Orphan Survival Stories Index |
I sat there watching her as she read the local newspaper. I in a chair and her on the antique couch in her living-room.
I was not sure why I was even there. Who were these strange people anyway? Why would someone invite a total stranger into their home and give them food and a place to sleep? It was true that I was just a kid. But still that made no difference. They were still strangers to me. There had to be a catch somewhere. There had to be something in it for them. No one is kind to someone else for no reason at all.
I would glance at the television and then once in a while I would look back at her face. I watched as she read and changed the expressions on her face. All at once I noticed tears running down her cheeks.
"Are you ok?" I asked her.
She reached over and she picked up a tissue. She wiped her eyes and then she looked directly at me.
"I was just reading an article. It said that four teenagers were killed today in an automobile accident over on University Boulevard," she told me.
"But why would you cry for them? You don't even know them," I told her.
"I cry for them because they lost their lives at such a young age.”
"I ain't never cried for nobody.’Course I ain't never known nobody that died before either," I told her.
She put the newspaper down, sat up onto the edge of the couch and she looked directly into my eyes.
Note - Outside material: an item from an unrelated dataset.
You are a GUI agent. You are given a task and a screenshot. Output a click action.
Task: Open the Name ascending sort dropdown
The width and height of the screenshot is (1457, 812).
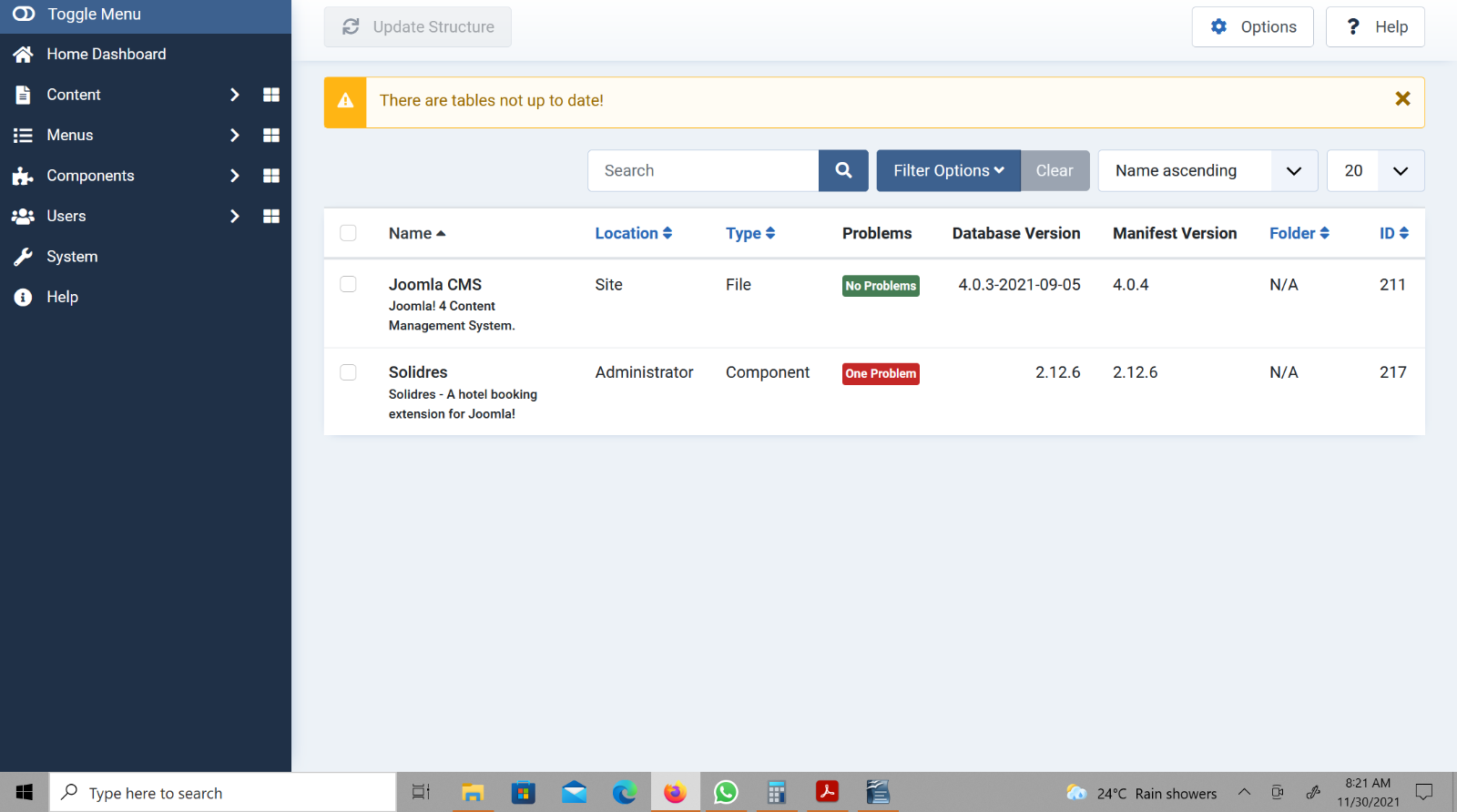1207,170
"I was told by the juvenile authorities that you were rather a hard-nosed boy. Is that true?" She asked.
"I guess. I don't know," I responded.
"I don't think that it is true at all," She said. "I can tell that just by looking into your face and your eyes. The truth of the matter is that you do not know how to feel about certain things," she continued.
I just sat there not having the slightest idea of what to say back to her. She just sat there staring at me. I looked down at the carpet and then I turned my head and I began to watch the television.
"Let me get us a coca cola and let's go out on the front porch,” she said, as she got up from the couch.
I really didn't want to go out onto the front porch. I knew that I would be asked a bunch of dumb questions. Questions that I could not possibly answer. I just wanted to be left alone until I was returned to the juvenile shelter the next morning. Nevertheless, I got up and I walked out onto the porch. I stood there waiting for her to return.
The next thing I knew it was almost four in the morning. She and I had talked for almost five hours. I don't really remember what all was said. I do remember her hugging me and my body going limp, my arms to my sides. I did not know how to react to someone hugging me. I had never felt such a strange thing before. I lay in my bed all night feeling numb and confused. I think I tried to cry but I just couldn't.
My life continued to spiral out of control for many years after that. I made my way to the reform school, jail and then on to prison at age twenty-one. I walked out of prison on February 6th, 1969, at age twenty-four, never to get in trouble again. That's been thirty-five years ago this last February.
Whatever I have accomplished in my life is due to that woman putting her arms around a very confused juvenile delinquent that night. A lady who later became my foster mother. A stranger who took the time to make me feel that I had a worth in the world and made me feel that I was worth talking to. That I was worth giving a bottle of coca cola.
It is amazing how much money the county, and state probably spent on unwanted children like me. That woman accomplished more in five hours than did the state in fourteen years. All for the price of a bottle of coca cola and a free hug.